Provided information:
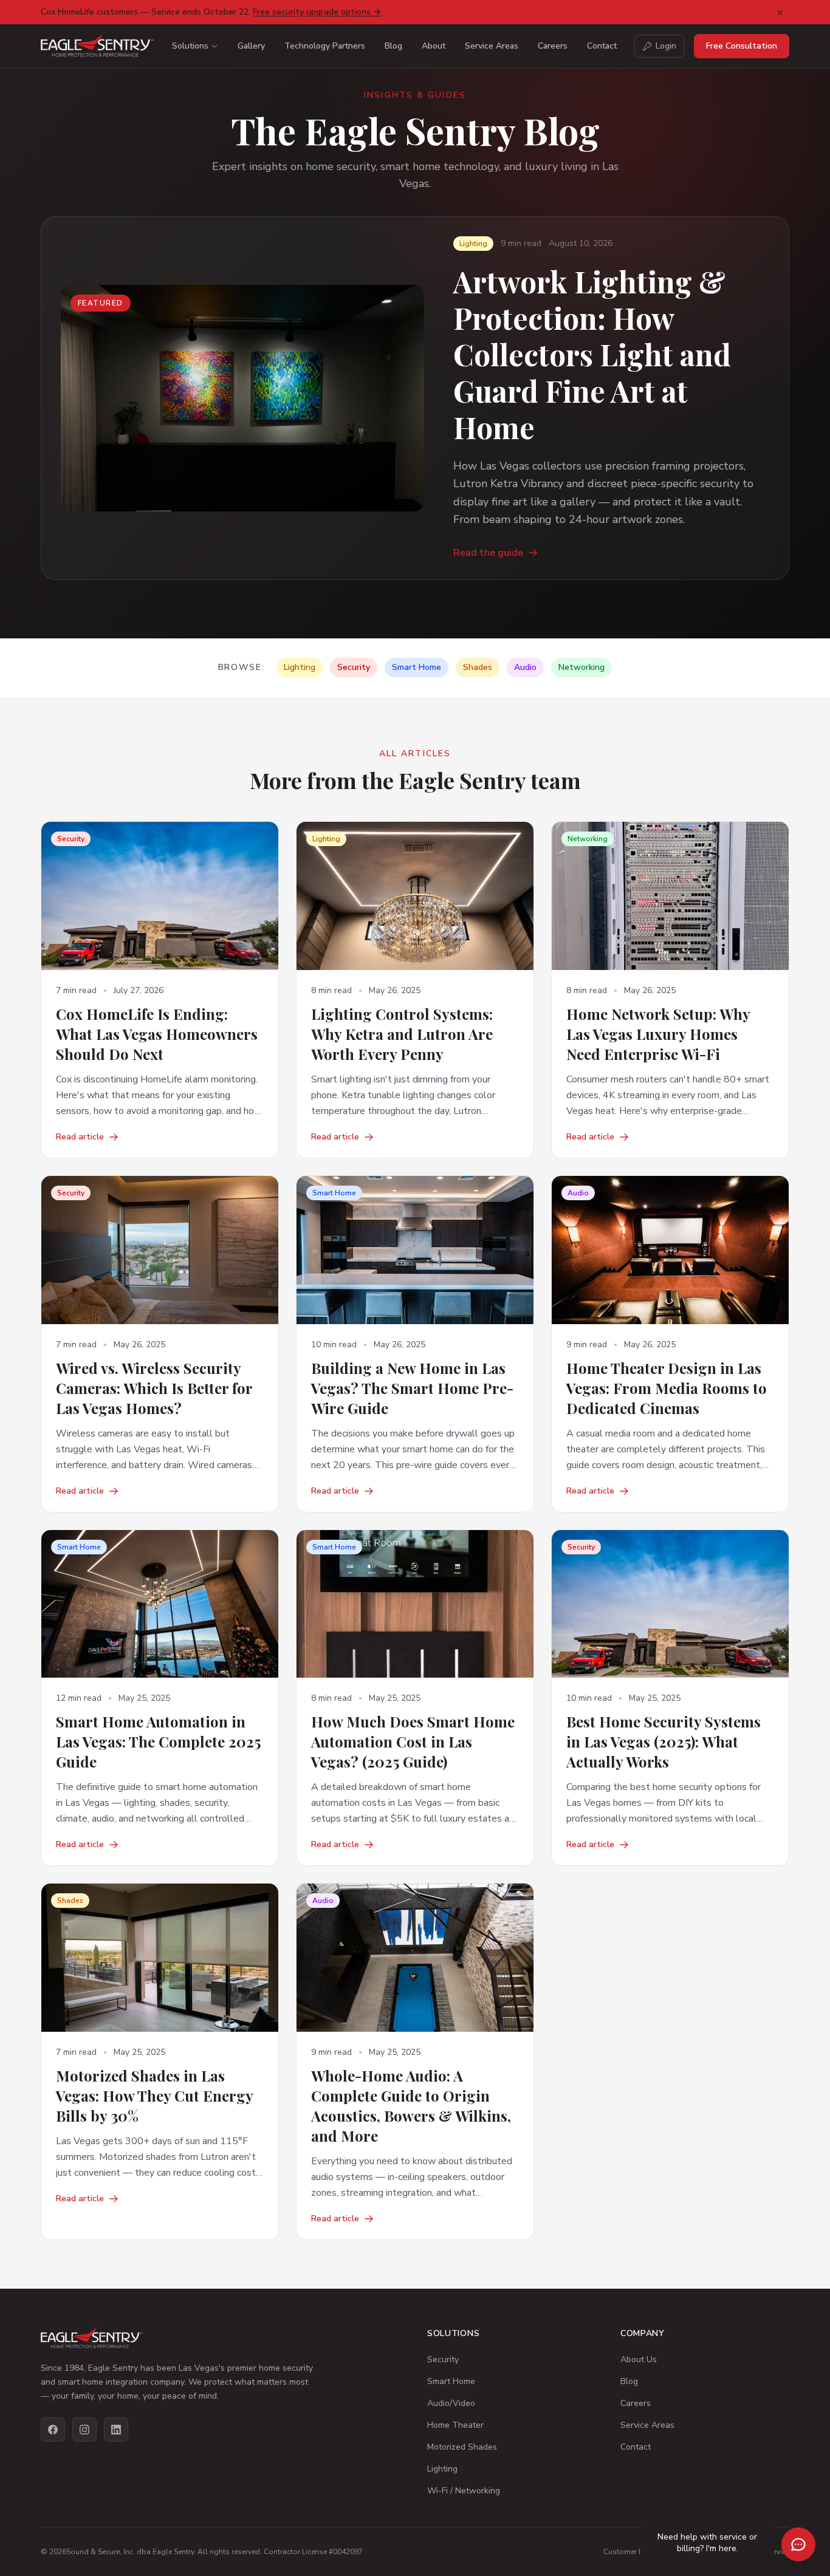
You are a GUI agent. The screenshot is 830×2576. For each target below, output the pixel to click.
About (433, 46)
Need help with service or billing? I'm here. (707, 2542)
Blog (393, 46)
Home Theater (455, 2425)
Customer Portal (631, 2552)
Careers (553, 46)
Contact (602, 46)
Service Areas (491, 46)
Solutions (190, 46)
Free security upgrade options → (317, 12)
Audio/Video (451, 2403)
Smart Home (451, 2381)
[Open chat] (798, 2544)
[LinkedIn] (116, 2429)
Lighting (442, 2469)
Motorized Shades (462, 2447)
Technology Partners (324, 46)
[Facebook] (53, 2429)
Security (443, 2359)
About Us (638, 2359)
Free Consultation (741, 46)
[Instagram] (84, 2429)
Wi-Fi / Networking (463, 2490)
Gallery (251, 46)
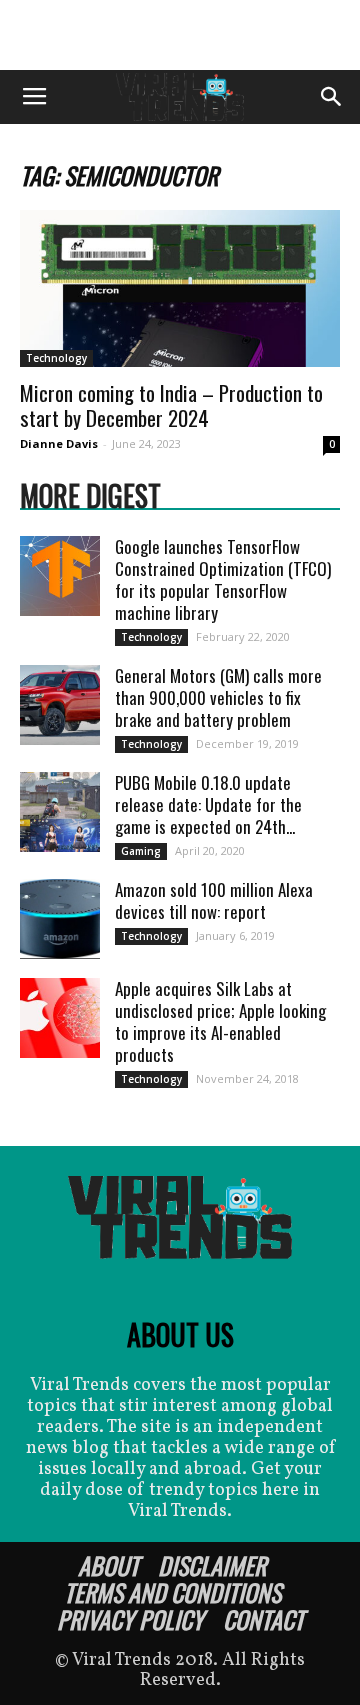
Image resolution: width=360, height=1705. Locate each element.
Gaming (141, 851)
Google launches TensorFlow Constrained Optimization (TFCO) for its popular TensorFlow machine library (223, 579)
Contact (263, 1619)
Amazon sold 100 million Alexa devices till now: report (214, 900)
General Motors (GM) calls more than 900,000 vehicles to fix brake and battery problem (218, 697)
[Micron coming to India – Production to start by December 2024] (180, 288)
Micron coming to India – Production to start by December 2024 (171, 405)
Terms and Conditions (172, 1592)
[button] (332, 97)
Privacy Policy (130, 1619)
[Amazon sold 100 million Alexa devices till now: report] (60, 919)
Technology (56, 358)
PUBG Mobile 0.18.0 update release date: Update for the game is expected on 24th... (208, 804)
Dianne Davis (59, 443)
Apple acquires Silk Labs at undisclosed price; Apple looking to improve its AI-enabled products (220, 1021)
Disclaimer (212, 1565)
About (108, 1565)
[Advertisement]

Exercise aim: Reply with exactly the lines from the one containing "Dianne Davis (59, 443)" to the last line of the material, inclusive, and with nothing more.

Output of the exercise:
Dianne Davis (59, 443)
Apple acquires Silk Labs at undisclosed price; Apple looking to improve its AI-enabled products (220, 1021)
Disclaimer (212, 1565)
About (108, 1565)
[Advertisement]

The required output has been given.